# [Task brief]
Collect every line from the records below that contains the string "click", and copy each one out in full.

# [Material shown]
---*---

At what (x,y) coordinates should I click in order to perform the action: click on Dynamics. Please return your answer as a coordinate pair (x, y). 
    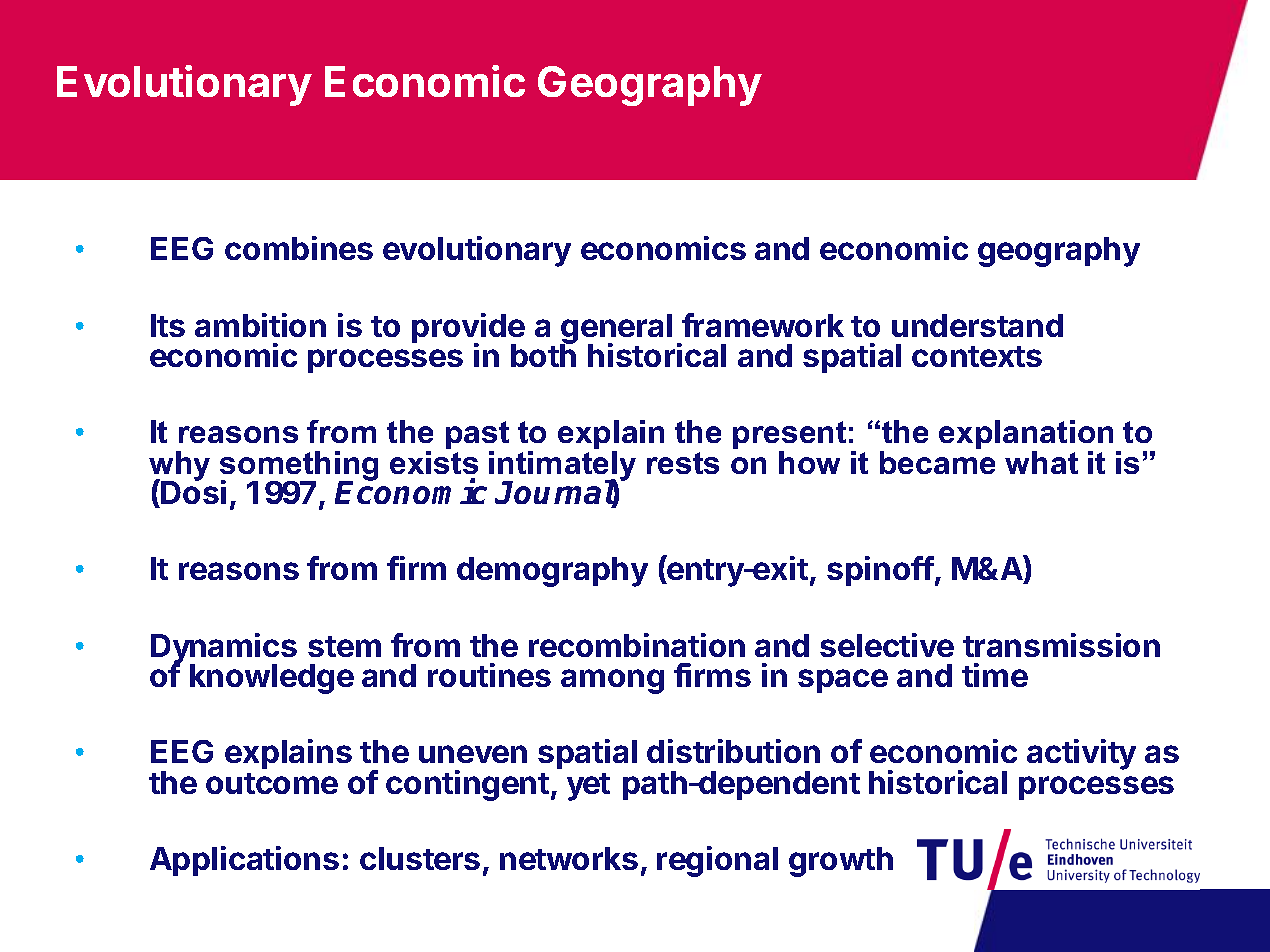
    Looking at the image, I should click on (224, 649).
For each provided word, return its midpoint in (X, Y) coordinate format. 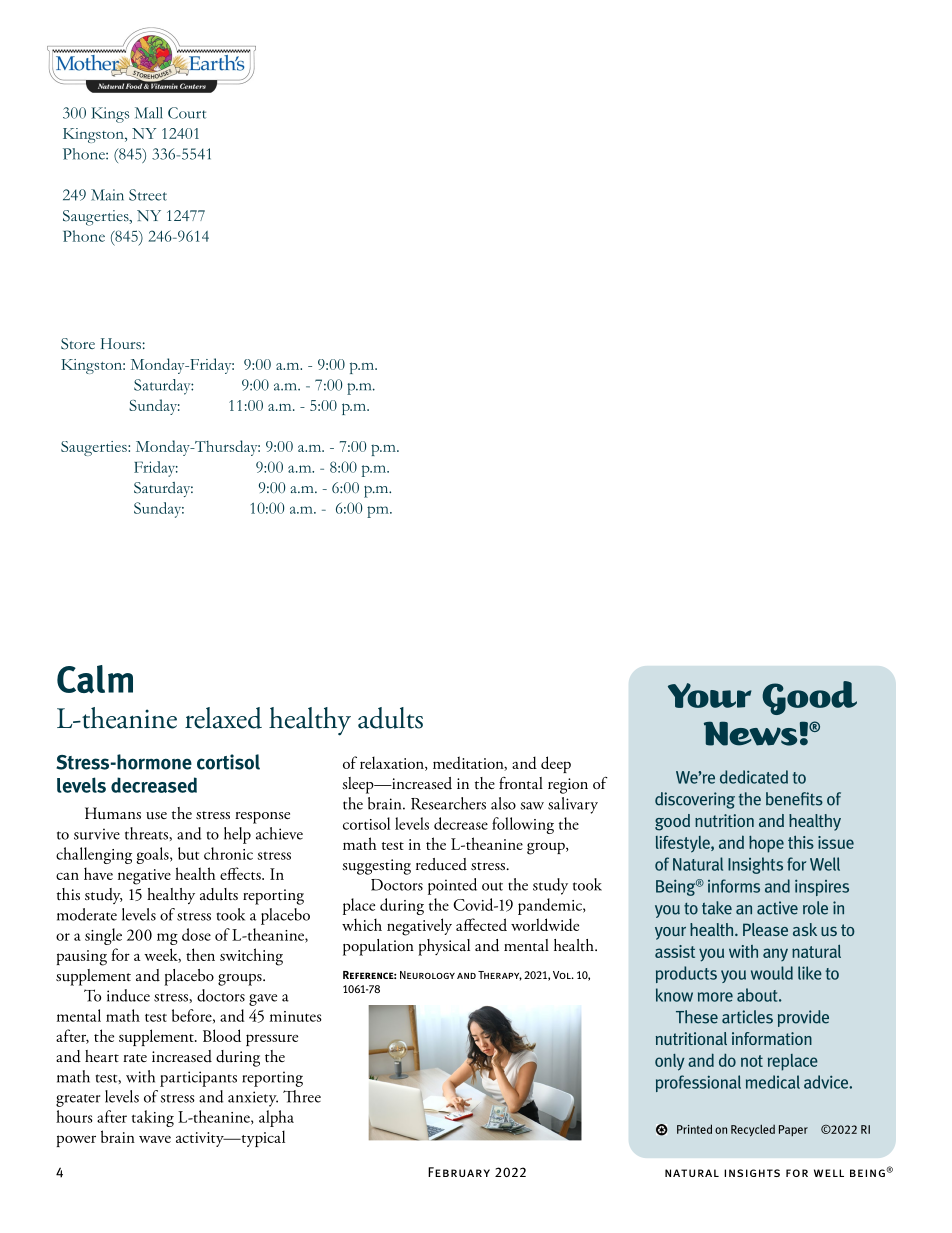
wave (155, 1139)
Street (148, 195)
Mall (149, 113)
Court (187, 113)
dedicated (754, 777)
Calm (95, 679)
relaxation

---*---

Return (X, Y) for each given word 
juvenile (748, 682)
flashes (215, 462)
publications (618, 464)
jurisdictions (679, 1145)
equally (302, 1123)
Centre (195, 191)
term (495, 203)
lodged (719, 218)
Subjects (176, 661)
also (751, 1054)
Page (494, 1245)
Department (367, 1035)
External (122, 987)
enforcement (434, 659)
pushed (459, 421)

---*---

# [The completed task]
At what (x,y) coordinates should I click in order to perform the action: click on Dynamics. Please return your answer as a coordinate pair (x, y). 
    Looking at the image, I should click on (224, 649).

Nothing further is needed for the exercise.